Book Smarts vs. Street Smarts [part 1 of 2 of (part 2 of 2)]
By Daniel at May 15, 2008 at 2:54 am. Filed in language80. My circle of friends hasn’t really changed since middle school. This alone makes me want to leave New Mexico.
This is Daniel’s long awaited response,
In a recent conversation, Pixel and I argued whether or not “streets-smarts” was anything beyond a made-up term that stupid people used to make fun of the smart. My friend doesn’t think that street-smarts exist, and originally I might have agreed, until my friend “the walking dictionary” decided to start researching the different types of “smarts.”

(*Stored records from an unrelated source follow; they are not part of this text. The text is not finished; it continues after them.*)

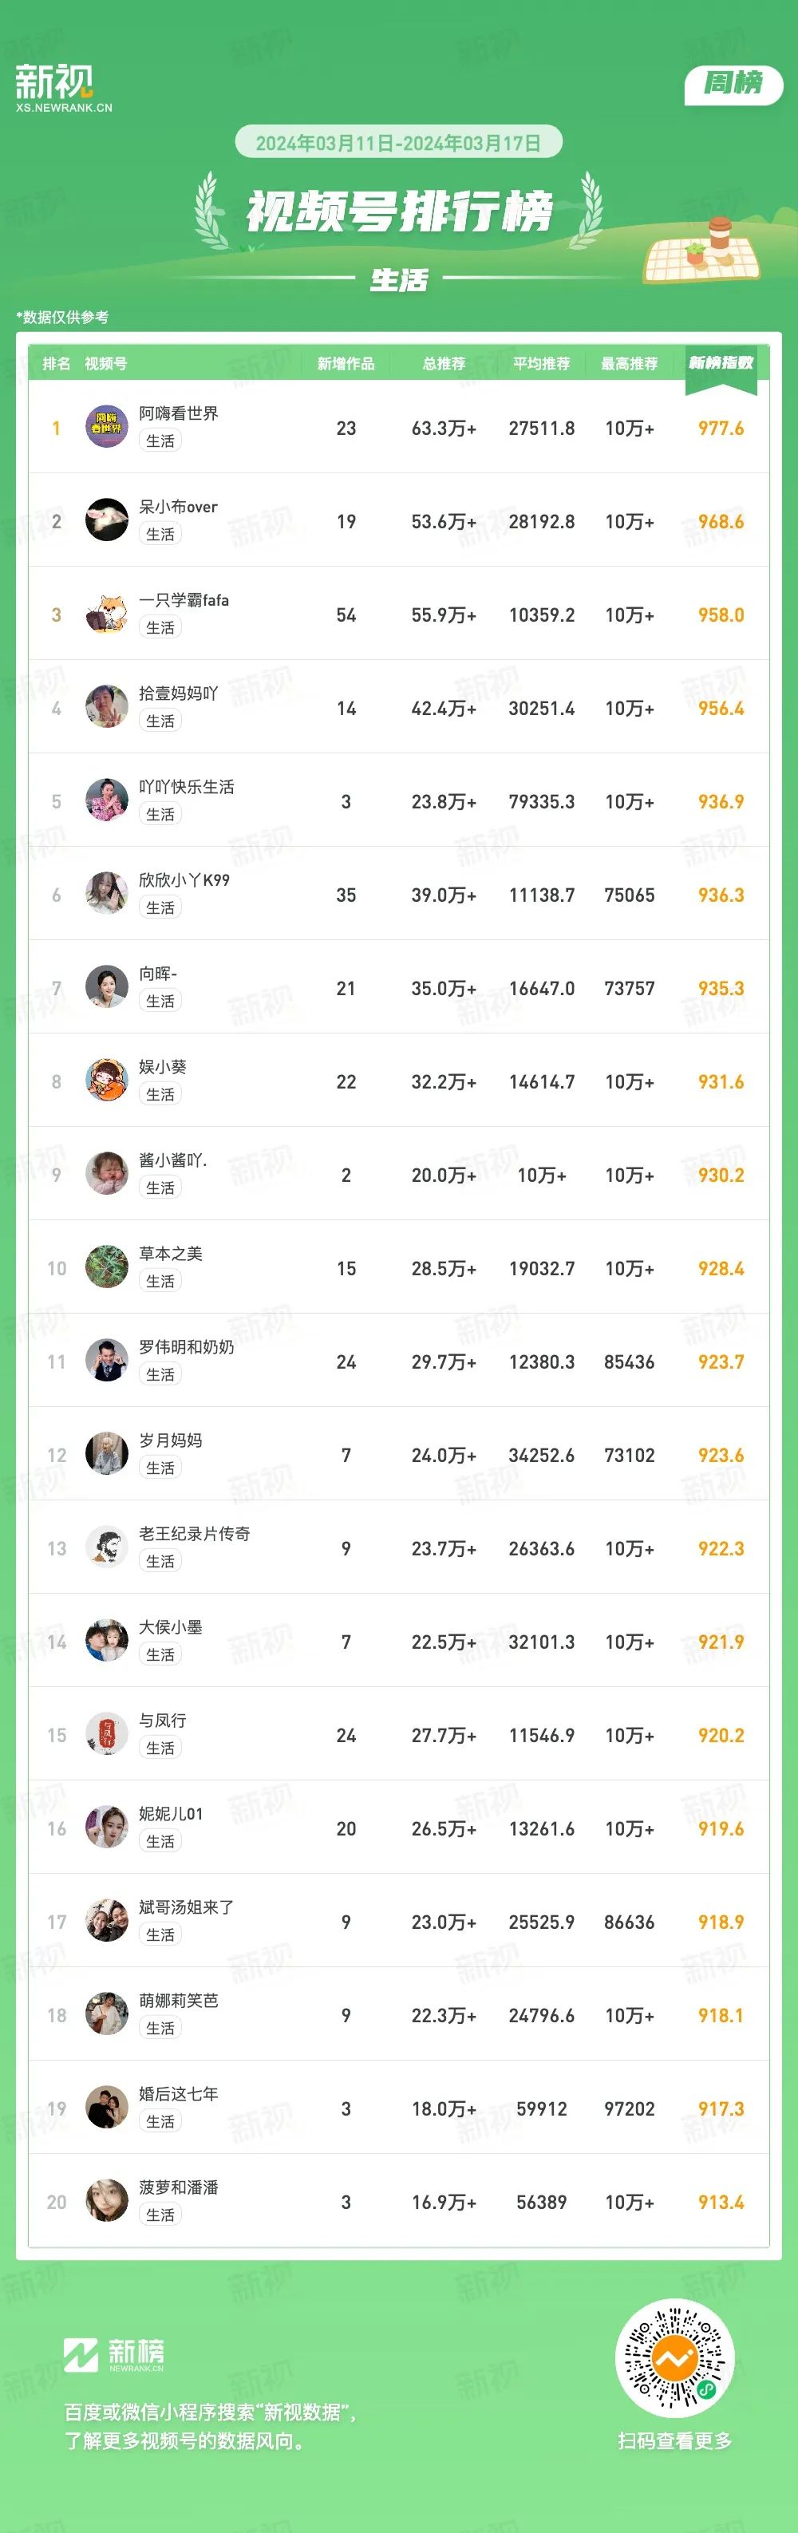
Task: Click 977.6 index score of rank 1
Action: pyautogui.click(x=720, y=428)
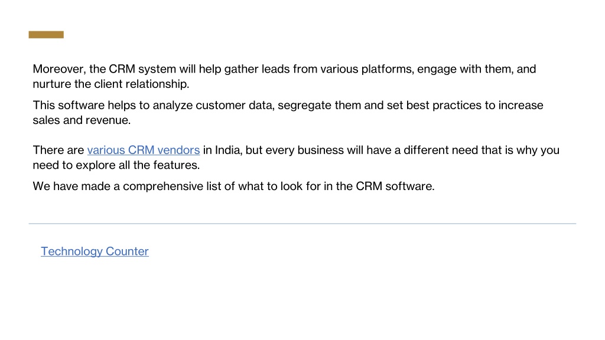Click the sentence 'This software helps to analyze'
Viewport: 605px width, 340px height.
(x=288, y=113)
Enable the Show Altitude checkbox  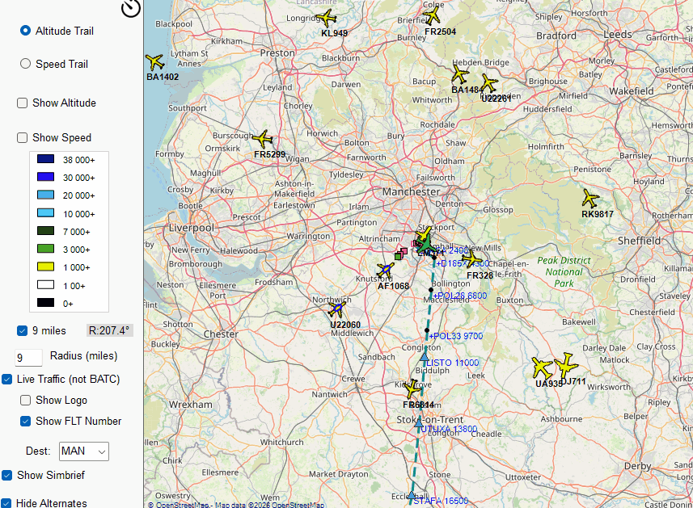[x=23, y=103]
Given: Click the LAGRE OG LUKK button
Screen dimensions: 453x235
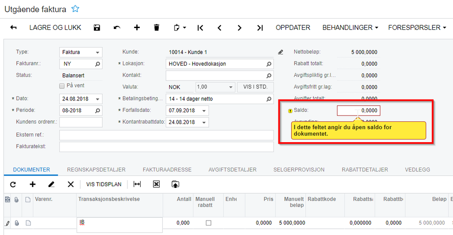Looking at the screenshot, I should [x=55, y=28].
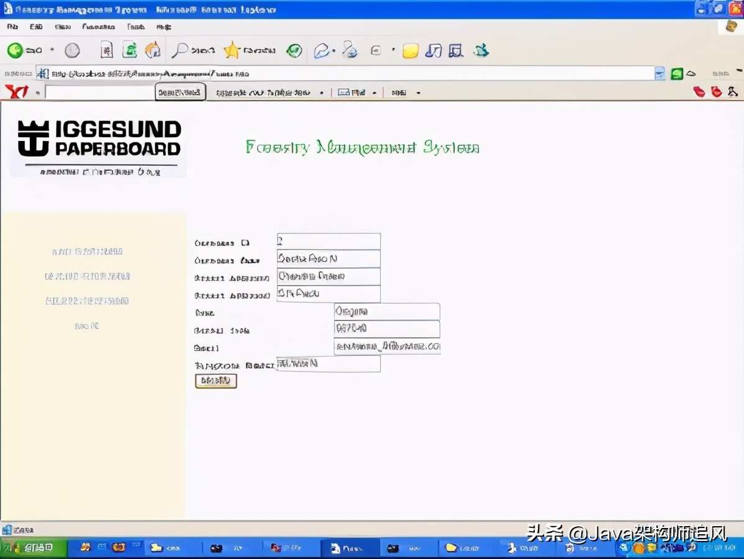Open the Favorites menu in menu bar
Image resolution: width=744 pixels, height=559 pixels.
click(x=98, y=27)
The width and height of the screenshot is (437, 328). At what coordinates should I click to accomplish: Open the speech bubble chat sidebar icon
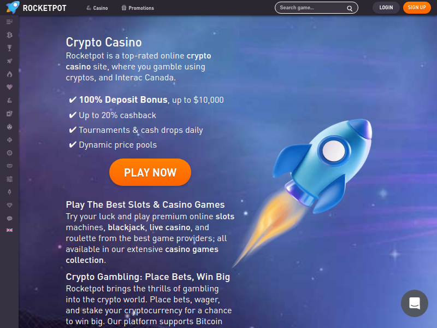tap(9, 218)
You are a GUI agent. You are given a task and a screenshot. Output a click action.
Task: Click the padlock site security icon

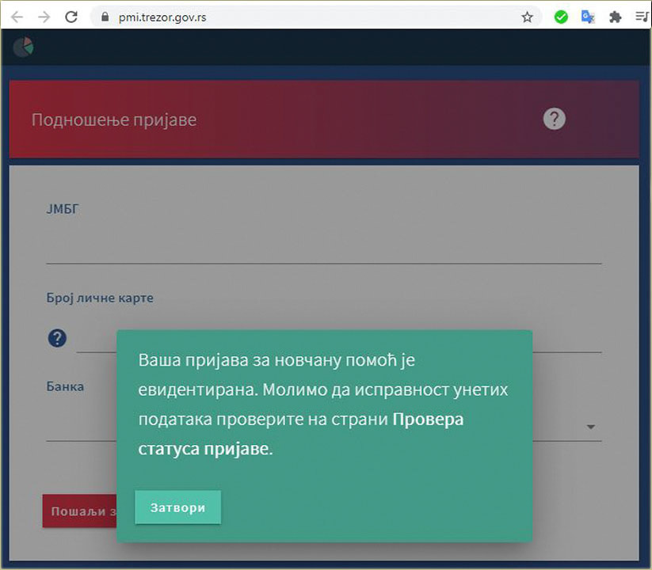(103, 17)
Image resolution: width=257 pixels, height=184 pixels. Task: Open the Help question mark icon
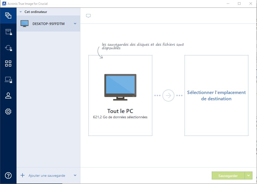pyautogui.click(x=8, y=176)
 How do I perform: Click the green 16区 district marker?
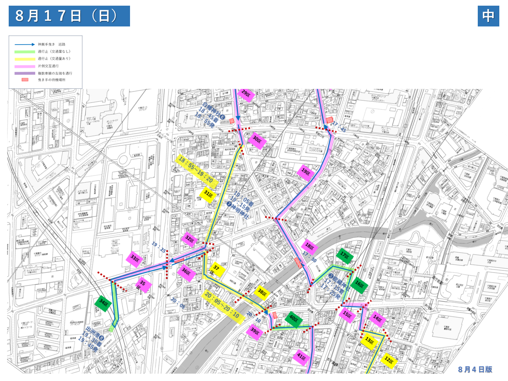pyautogui.click(x=359, y=285)
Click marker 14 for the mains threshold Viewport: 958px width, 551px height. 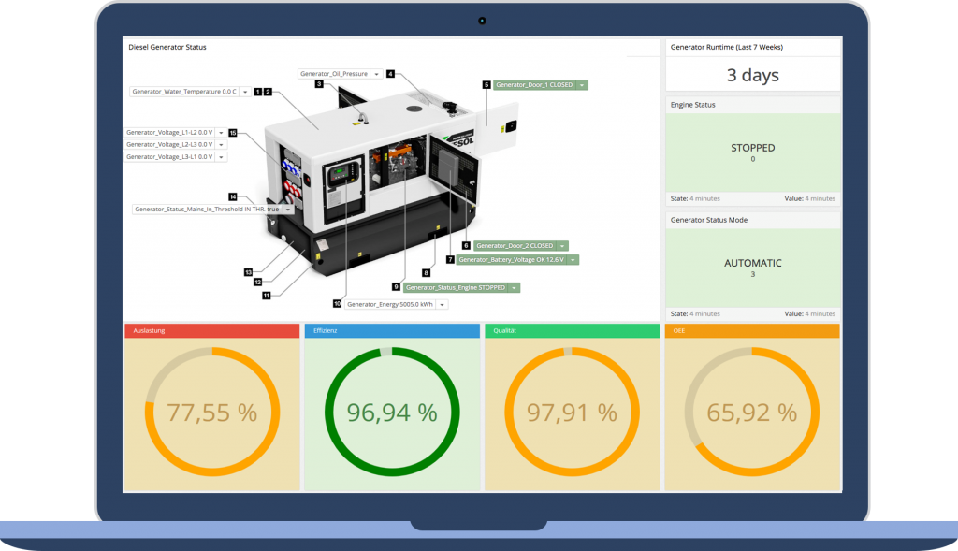coord(233,197)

I’ll play devil’s advocate; this is my defense for the existence of street-smarts. The problem with street-smarts is that it remains nearly impossible to define with any clarity. Furthermore, the examples about the nature of street-smarts create a sliding slope of puzzling interpretations. The difficultly with language and terms is nothing new. The nature of words have always created serious problems for those who study their logical forms. Take the word “chair” for example. The word chair can be easily misunderstood with the simplest of alterations to its form. A chair is something a person can sit on, it often has four legs, and supports the human figure. Yet when does a chair become a seat, bench, stool, place, or settlement? If the legs were removed would it still be a chair? Does a chair need to be made from wood or metal? The truth is that words can become very complex things, but this is nothing we didn’t already know before.
There have been several objections to language and the troubles their terms create, yet language remains one of the most important developments ever made. My friend Pixel doesn’t believe street-smarts exist, I might have agreed before, but I don’t now. Neither does the chair. The importance of words should not be restricted to rigid definitions, because this would make discussions impossible. A chair is nothing more than a word. Like ’street-smarts,’ what matters is what the connection implies. When I tell my brother that my friend Carlos can’t do anything without the direction of a book, this criticism will never appear in the dictionary, but my implication suggest some element the two of us can relate. The term street-smarts only exists because it contains something people can use to relate the implications, these words offer the means to meaning, and are only instruments of our ability to share.
Thus, unless Pixel is willing to toss out the rest of the dictionary, street smarts must stay.